-- Directions for this task --
Please return only the lines from the one with "The image size is (998, 953)." through the final line of the data, unchanged, with pictures omitted.

─── Recorded data ───

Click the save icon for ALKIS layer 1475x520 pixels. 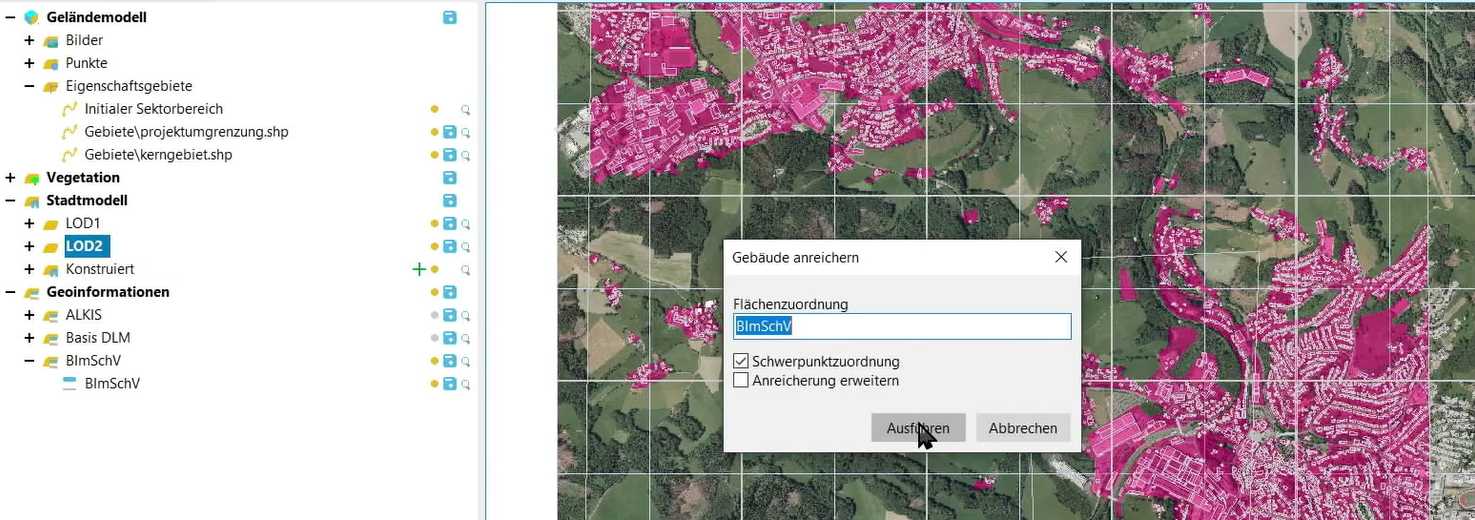450,315
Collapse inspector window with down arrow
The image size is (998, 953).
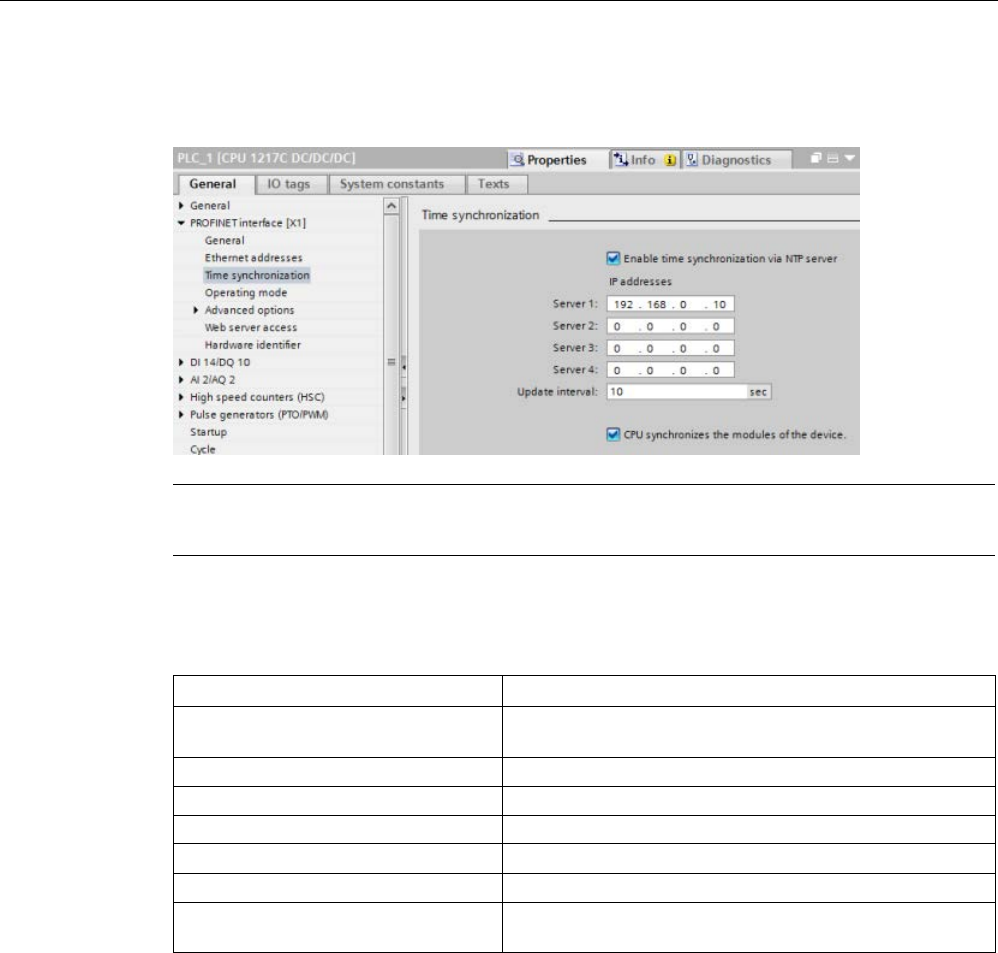click(x=850, y=158)
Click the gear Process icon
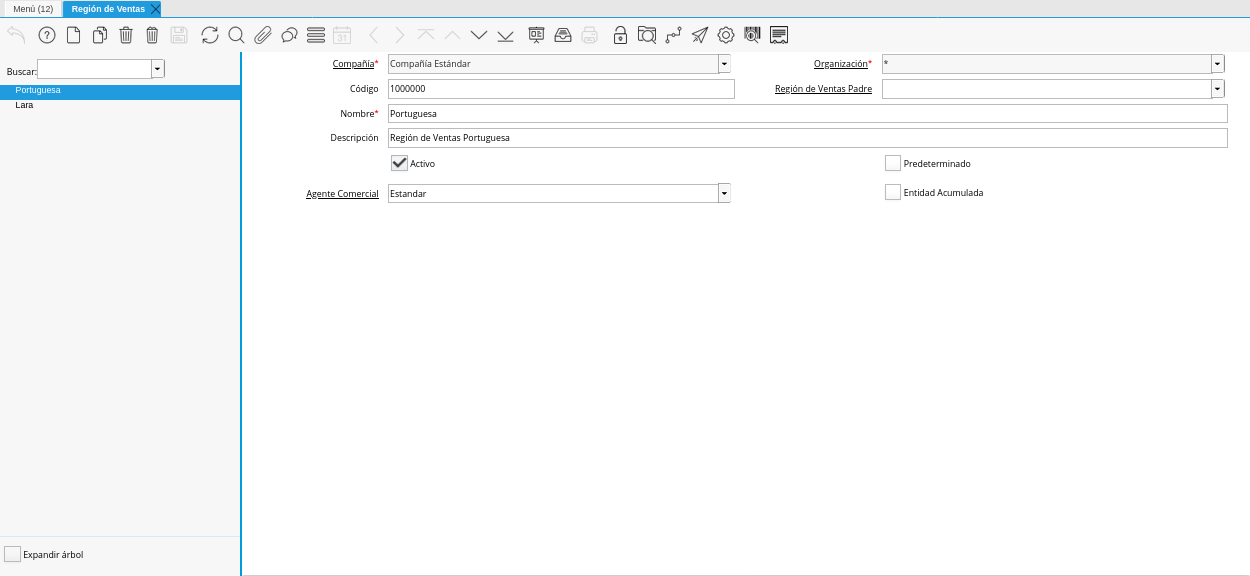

───

-- Expected answer --
The image size is (998, 953).
click(x=850, y=158)
Click the gear Process icon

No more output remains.